In their applications for SOAR TA, states were expected to document availability of outcome data or provide a specific plan to collect, such data to assess the effectiveness of the state's plan to increase access to SSA disability benefits. Yet, once applications were approved, there was never an ongoing mandate for states to actually collect outcome data. Most states planned to use the Homeless Management Information System (HMIS) that was in development at the time of their application or to develop a new tool designed specifically to collect SOAR data, but few states actually did so. This section describes the challenges states faced in setting up systems to track outcomes and the practices they have been able to put in place.
As the gatekeeper of information on all SSI/SSDI applications, SSA could theoretically track SOAR outcomes. To track outcomes, SSA would need (1) a way to identify applications from homeless and/or SOAR clients and (2) resources to maintain the information. Neither currently exists. In some states, SSA does flag paper applications submitted by homeless or SOAR clients. However, there is no flag in SSA's electronic application to identify homeless or SOAR applicants and creating one would require changes to the SSA electronic filing software. Thus, states that wish to track SOAR outcome data must devise other ways of doing so.
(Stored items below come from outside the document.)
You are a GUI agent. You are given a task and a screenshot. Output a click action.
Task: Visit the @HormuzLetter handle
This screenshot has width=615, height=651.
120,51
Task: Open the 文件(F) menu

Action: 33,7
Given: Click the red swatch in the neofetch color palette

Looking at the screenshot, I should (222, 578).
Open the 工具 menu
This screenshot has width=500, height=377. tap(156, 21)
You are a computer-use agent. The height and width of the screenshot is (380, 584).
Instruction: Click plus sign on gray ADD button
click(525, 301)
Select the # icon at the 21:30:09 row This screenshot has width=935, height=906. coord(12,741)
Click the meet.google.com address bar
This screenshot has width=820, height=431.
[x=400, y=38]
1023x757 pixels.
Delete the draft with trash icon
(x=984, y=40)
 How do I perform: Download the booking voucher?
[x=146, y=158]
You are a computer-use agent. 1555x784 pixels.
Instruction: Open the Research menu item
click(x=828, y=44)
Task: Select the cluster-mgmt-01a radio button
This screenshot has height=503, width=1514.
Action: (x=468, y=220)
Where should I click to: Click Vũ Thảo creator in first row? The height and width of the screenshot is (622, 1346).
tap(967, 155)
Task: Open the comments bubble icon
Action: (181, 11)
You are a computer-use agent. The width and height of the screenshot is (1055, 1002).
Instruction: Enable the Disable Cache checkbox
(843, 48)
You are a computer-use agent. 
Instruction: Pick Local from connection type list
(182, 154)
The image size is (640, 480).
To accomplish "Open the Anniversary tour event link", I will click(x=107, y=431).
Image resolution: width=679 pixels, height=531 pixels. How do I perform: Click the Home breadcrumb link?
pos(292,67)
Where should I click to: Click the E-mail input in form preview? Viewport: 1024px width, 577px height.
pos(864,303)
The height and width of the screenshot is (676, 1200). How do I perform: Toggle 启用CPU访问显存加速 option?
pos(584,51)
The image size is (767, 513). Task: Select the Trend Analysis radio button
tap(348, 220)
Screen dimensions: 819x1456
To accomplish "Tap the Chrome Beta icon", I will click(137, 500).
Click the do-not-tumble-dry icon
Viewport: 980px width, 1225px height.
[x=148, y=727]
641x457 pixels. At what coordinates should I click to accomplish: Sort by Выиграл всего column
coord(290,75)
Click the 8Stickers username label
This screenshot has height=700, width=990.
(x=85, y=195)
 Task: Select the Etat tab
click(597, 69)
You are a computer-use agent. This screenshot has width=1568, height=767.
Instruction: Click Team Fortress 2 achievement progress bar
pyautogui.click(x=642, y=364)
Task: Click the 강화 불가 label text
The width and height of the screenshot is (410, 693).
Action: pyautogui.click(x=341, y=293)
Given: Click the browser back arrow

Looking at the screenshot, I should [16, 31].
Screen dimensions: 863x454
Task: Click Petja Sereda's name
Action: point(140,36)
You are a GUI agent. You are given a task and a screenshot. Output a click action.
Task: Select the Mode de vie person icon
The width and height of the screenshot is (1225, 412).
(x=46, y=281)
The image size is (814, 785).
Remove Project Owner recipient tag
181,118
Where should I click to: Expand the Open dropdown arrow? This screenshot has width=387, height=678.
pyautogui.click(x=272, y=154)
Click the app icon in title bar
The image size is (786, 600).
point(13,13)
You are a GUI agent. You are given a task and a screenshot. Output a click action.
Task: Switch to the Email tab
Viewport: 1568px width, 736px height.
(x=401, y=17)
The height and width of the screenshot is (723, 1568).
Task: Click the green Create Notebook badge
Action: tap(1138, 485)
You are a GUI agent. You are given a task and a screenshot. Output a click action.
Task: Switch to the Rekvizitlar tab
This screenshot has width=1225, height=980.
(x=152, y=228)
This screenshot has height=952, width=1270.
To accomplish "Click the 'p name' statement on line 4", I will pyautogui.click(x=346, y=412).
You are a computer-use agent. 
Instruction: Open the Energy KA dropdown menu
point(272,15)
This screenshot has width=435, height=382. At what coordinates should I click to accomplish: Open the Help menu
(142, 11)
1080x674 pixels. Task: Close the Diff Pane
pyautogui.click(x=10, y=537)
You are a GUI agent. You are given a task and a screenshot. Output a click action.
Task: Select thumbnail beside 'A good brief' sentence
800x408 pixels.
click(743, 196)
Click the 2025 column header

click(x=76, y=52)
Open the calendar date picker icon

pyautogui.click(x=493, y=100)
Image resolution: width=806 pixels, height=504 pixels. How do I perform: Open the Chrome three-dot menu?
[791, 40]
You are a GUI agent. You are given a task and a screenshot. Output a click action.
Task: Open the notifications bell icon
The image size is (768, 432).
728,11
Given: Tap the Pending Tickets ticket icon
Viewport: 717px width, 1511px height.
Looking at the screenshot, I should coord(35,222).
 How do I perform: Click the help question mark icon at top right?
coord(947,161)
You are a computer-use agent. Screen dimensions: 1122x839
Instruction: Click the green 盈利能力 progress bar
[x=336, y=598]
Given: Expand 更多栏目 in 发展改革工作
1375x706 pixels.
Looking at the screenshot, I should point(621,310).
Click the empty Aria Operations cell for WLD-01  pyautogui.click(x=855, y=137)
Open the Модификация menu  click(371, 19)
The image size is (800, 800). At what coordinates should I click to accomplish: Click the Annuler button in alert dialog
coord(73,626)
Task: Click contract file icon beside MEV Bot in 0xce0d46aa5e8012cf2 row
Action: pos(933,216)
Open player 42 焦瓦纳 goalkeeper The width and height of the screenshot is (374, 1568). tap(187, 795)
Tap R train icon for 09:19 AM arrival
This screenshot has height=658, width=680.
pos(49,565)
As noted above, many of the 25 Rounds One and Two states planned to use the HMIS to collect SOAR outcome data, as documented in their initial applications for TA. Implementation of an HMIS is a requirement for Continuums of Care (CoC) that receive Department of Housing and Urban Development (HUD) McKinney-Vento Homeless Assistance Act funding. HMIS is a data tool designed to collect system-wide, client-level information about the characteristics and service needs of those who are homeless. HUD has set standards for a universal set of data elements to be collected for all people who utilize homeless services, including basic demographic characteristics, residence information prior to program entry, and service entry and exit dates. Also included are program-specific elements such as income sources and amounts (including SSI and SSDI), receipt of non-cash benefits, in-depth disability information, education and employment, and housing at program exit (including information on type of housing, tenure, and receipt of subsidies).
In general, states found it difficult to use the HMIS to collect SOAR data. Case study states provided several reasons why this was so. First, not all SOAR partners receive McKinney-Vento funding and thus do not use or have direct access to the HMIS or serve clients who come through the CoC system. Second, the HMIS was not designed to track the outcomes of particular interest under SOAR, such as application submission and approval rates and dates (and length of time between the two). States agreed that modifying the HMIS to track these types of data was theoretically feasible, but that they had no incentive to spend scarce resources to do so. No federal funding was provided to states to modify existing or develop new systems to track SOAR outcomes, and neither SAMHSA nor any other federal agency required states to report any type of SOAR data.
Other states planned to develop new SOAR-specific systems for tracking outcomes, but had difficulty doing so in the absence of resources and federal-level guidance on the type and amount of data to collect. The SOAR TA contractor offered some guidance early on about the type of data states should consider collecting, but states had primary responsibility to develop systems. One case study state created an online data tool for case managers, but it was designed to be a caseload management tool rather than an outcome measurement tool and was not widely used. Utilization was limited by confidentiality concerns and lack of sufficient resources for cross-agency training. Recently, the TA contractor developed SOAR outcome data collection software and related tools and documentation, and plans to make them easily accessible and to market them to states. These materials can be invaluable in helping states document the results of their efforts, but state and local staff will likely need training and ongoing monitoring to use them effectively.
Our case studies suggest that states attempting to track SOAR outcomes have done so in two ways: through DDS or by developing informal, customized spreadsheets. In some states, DDS appends a flag sheet to paper applications to identify SOAR clients and then maintains records on application disposition electronically. This typically occurred in states in which DDS was already tracking applications from clients who are homeless and could simply add a checkbox for SOAR to an existing flag sheet. However, this effort failed to capture the ultimate result of the application process (that is, SSI/SSDI application approval or disapproval from SSA) because DDS maintains data only on its own allowance rates, processing times, and denial reasons. DDS attempted to track SOAR outcome data in five of the six case study states, though efforts in some of those states waned over time.
Some state leads (or their designees) developed customized spreadsheets to track SOAR outcomes. An advantage of this approach is that they collected data most relevant to assessing SOAR in their states in an easily accessible format. A disadvantage is that it was somewhat burdensome, as it required state leads (or their designees) to regularly collect data to enter into the spreadsheet from all of the case managers or agencies providing SOAR application assistance. The quality of the data is also dependent on the amount and quality of data case managers or agencies maintain on applications, which can vary from agency to agency. State leads (or their designees) tracked SOAR outcomes through customized spreadsheets in four of the six case study states.